▸ **TASK BRIEF**: Transcribe the data in full and exactly, omitting any pictures.
(LISTED ENTRIES Opens)
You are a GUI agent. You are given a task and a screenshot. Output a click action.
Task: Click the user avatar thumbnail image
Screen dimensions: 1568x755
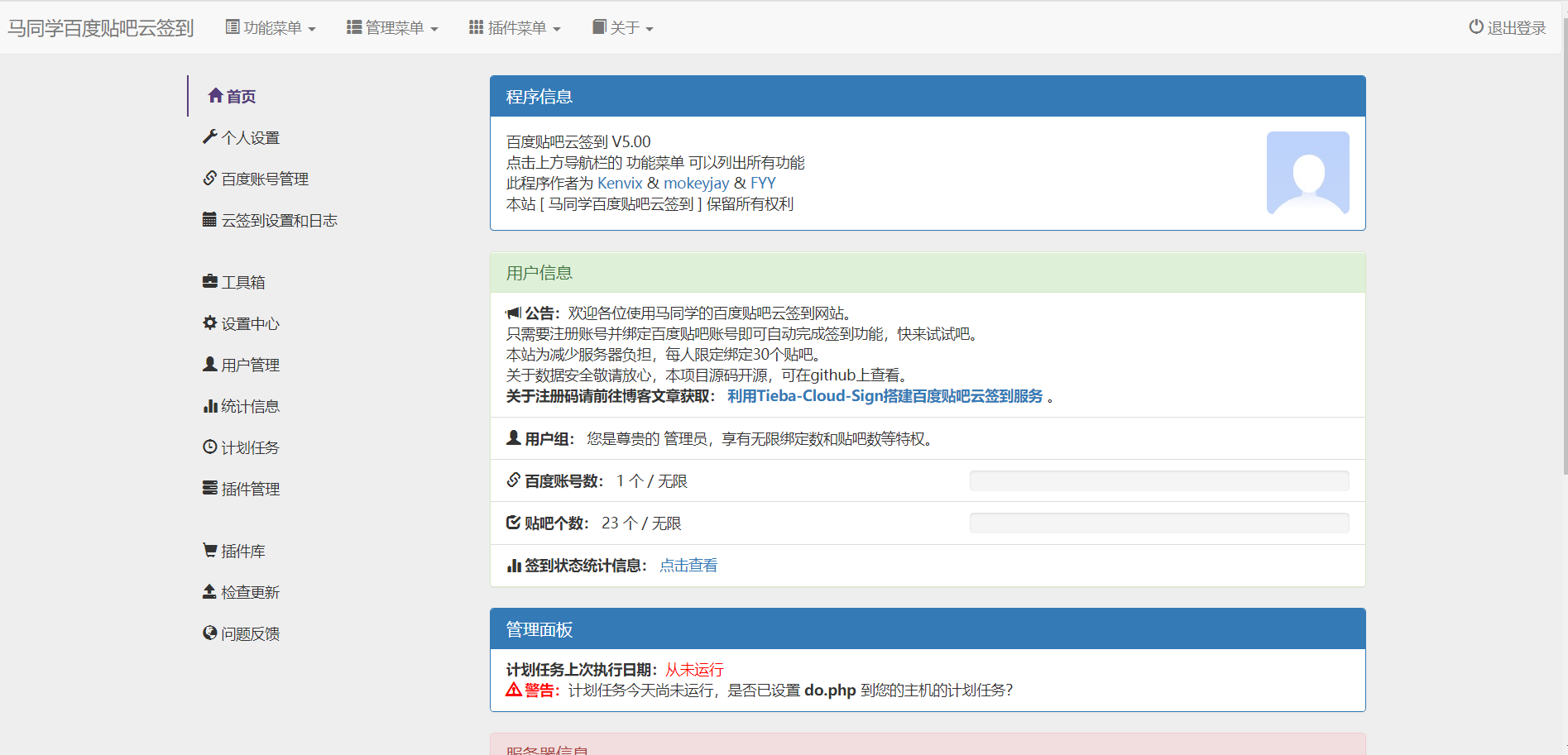1307,173
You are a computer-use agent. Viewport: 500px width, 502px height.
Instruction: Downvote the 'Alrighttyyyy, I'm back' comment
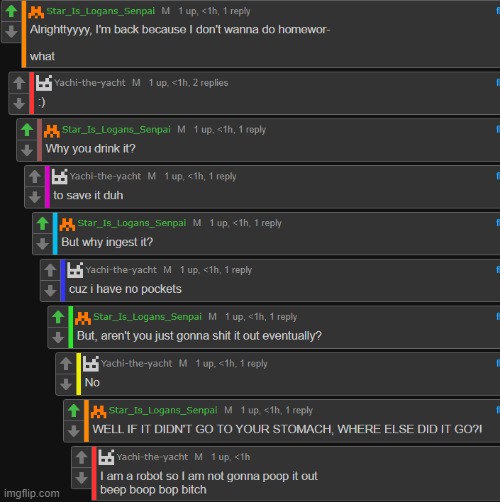(12, 32)
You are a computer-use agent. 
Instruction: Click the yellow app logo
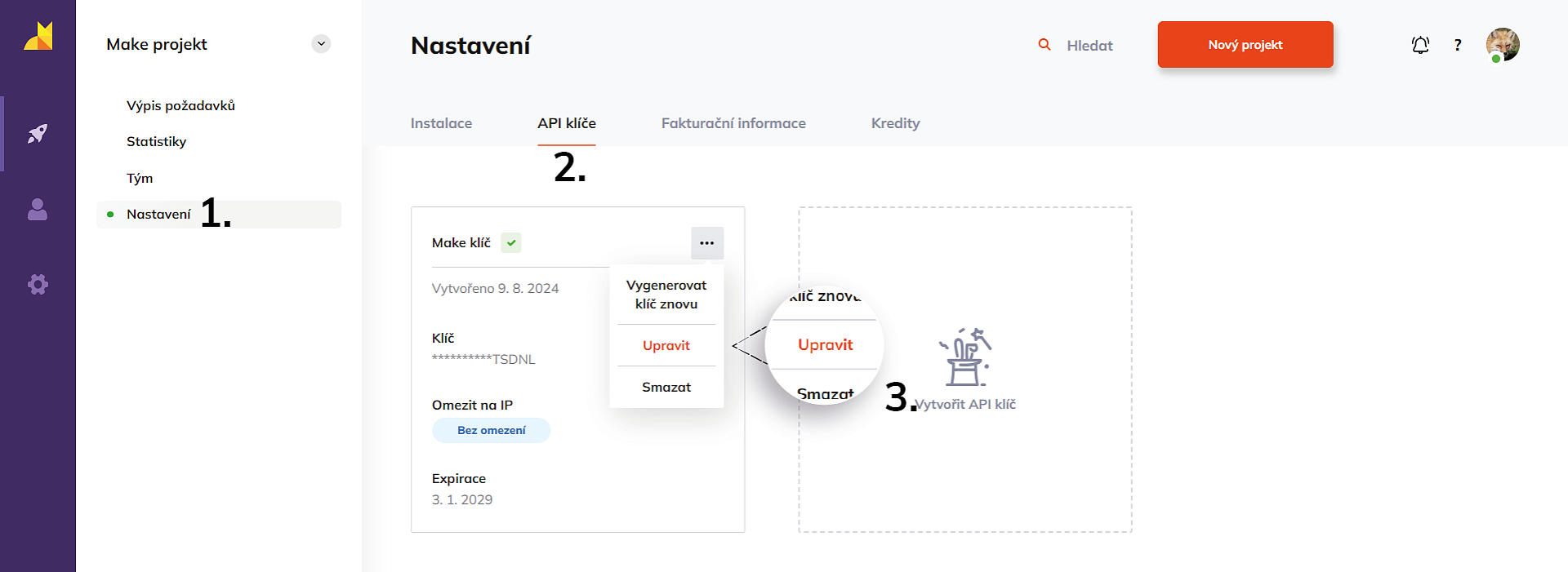click(38, 37)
(LISTED ENTRIES Closes)
▸ **ANSWER FOR THIS EXERCISE**:
You are a GUI agent. You are given a task and a screenshot. Output a click action.
Task: Click the user avatar thumbnail image
Screen dimensions: 1568x755
1307,173
You are a computer-use agent. Viewport: 500px width, 502px height.
Instruction: Downvote the 'Alrighttyyyy, I'm back' comment
(12, 32)
You are a computer-use agent. 
Instruction: Click the yellow app logo
click(38, 37)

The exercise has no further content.